* **Текст для чтения**
================
Лондонское «Преступление и наказание» с продолжением в виде невозвращения Любимова в СССР «зацепило» и Александра Боровского. Он к тому времени полгода, порой в две смены, с 8 утра до 12 ночи, работал бесплатно в ЦТСА, монтировал декорации, красил их. И все для того, чтобы в ближайший призывной период попасть не в казарму, а остаться служить в театре. И вот, когда все уже складывалось в пользу того, что его распределят на призывном пункте в «команду ЦТСА», он услышал, что его хотят оставить на призывном пункте и отправить в действующую армию. «Твое бы счастье, – сказал замначальника театра, увидев на сцене что-то красившего Боровского-младшего, – чтобы Любимов вернулся…»
Глава пятнадцатая
Любимов и власть
Однажды, месяца через два после провалившегося путча ГКЧП, Давид прилетел в Афины, где встретился с Любимовым и решил – они давно не виделись – порадовать Юрия Петровича «московскими невероятностями», которыми был «переполнен».
Поведал о том, как ходил с Мариной на семидесятилетие Театра имени Вахтангова («Это же ваша, Юрий Петрович, альма-муттер…») – давали новую «Турандот». Давид с Мариной с пригласительными билетами в руках встали в короткую очередь. «Перед нами, – рассказывал Давид, – солидная мужская спина. Что-то знакомое в профиле. Я оторвался от очереди, сделал вираж, чтобы разглядеть лицо спины. Вы, Юрий Петрович, никогда не угадаете, за кем мы с Мариной стояли в тот вечер… Ладно, не буду вас томить. Перед нами с пригласительным билетом в руках спокойно стоял министр КГБ СССР Бакатин (председатель КГБ. – А. Г.). Согласитесь, Юрий Петрович, это – невероятно!»
Давид, «захлебываясь от восхищения нашей демократией», продолжал рассказывать: и о ненадоедливой, вежливой охране, и о Горбачеве, сидевшем с артистами за одним столом на послепремьерном банкете.
Боровского поразило тогда, как во время его эмоционального рассказа Юрий Петрович становился все скучнее и скучнее. И сказал, совсем помрачнев: «Что же это за власть? Дава, разве это власть? Что это за власть, стоящая в очереди с пригласительным билетом?.. Как у Нормана Мойлера в “Пикассо”: “Правящие классы можно было презирать, но неприятно было чувствовать себя не принятым в это общество”…»
================
* **Исходные данные**
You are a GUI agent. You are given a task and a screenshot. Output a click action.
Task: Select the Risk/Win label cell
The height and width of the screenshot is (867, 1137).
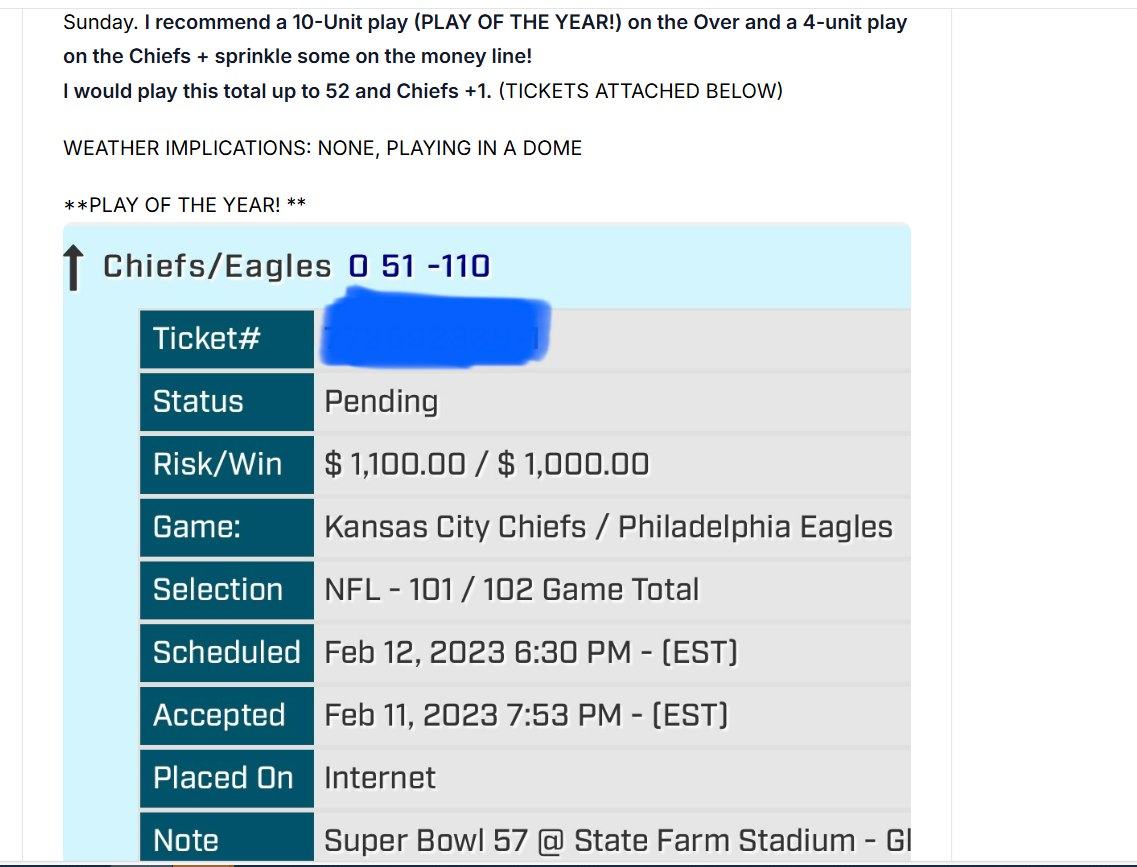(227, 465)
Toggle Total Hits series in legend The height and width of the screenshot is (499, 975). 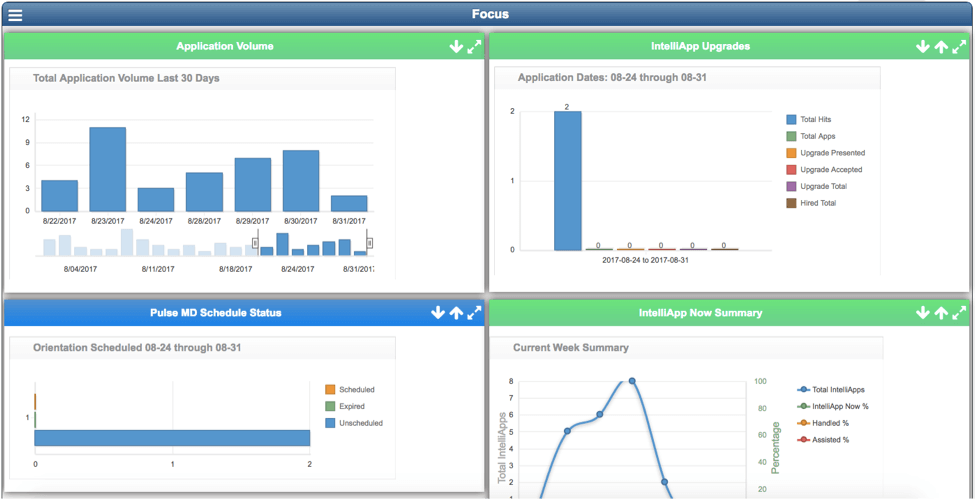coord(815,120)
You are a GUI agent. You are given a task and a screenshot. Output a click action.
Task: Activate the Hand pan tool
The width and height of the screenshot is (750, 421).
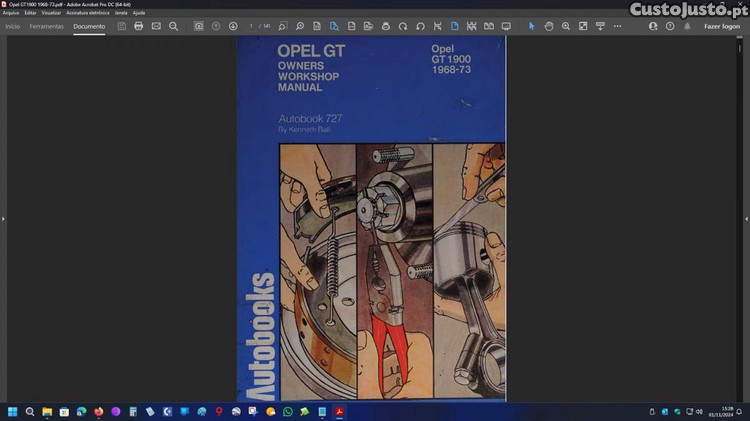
================
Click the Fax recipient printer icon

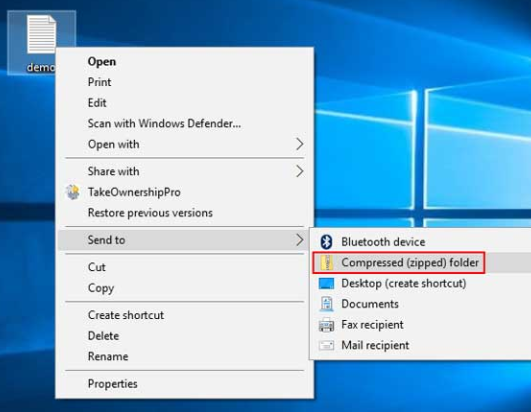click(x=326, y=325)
================
* **Задания**
a – В каком городе Давид встретился с Любимовым примерно через два месяца после провалившегося путча ГКЧП, согласно тексту о Любимове?
b – Воспроизведите дословно фрагмент текста о Любимове между словами «Поведал о том, как» и «на послепремьерном банкете.», включая их.
c – Перечислите все названия произведений, упомянутые в тексте о Любимове.
Опирайтесь только на текст, не привлекая записи.

* **Ответы по заданиям**
a – В Афинах.

b –
Поведал о том, как ходил с Мариной на семидесятилетие Театра имени Вахтангова («Это же ваша, Юрий Петрович, альма-муттер…») – давали новую «Турандот». Давид с Мариной с пригласительными билетами в руках встали в короткую очередь. «Перед нами, – рассказывал Давид, – солидная мужская спина. Что-то знакомое в профиле. Я оторвался от очереди, сделал вираж, чтобы разглядеть лицо спины. Вы, Юрий Петрович, никогда не угадаете, за кем мы с Мариной стояли в тот вечер… Ладно, не буду вас томить. Перед нами с пригласительным билетом в руках спокойно стоял министр КГБ СССР Бакатин (председатель КГБ. – А. Г.). Согласитесь, Юрий Петрович, это – невероятно!»
Давид, «захлебываясь от восхищения нашей демократией», продолжал рассказывать: и о ненадоедливой, вежливой охране, и о Горбачеве, сидевшем с артистами за одним столом на послепремьерном банкете.

c – «Преступление и наказание», «Турандот», «Пикассо».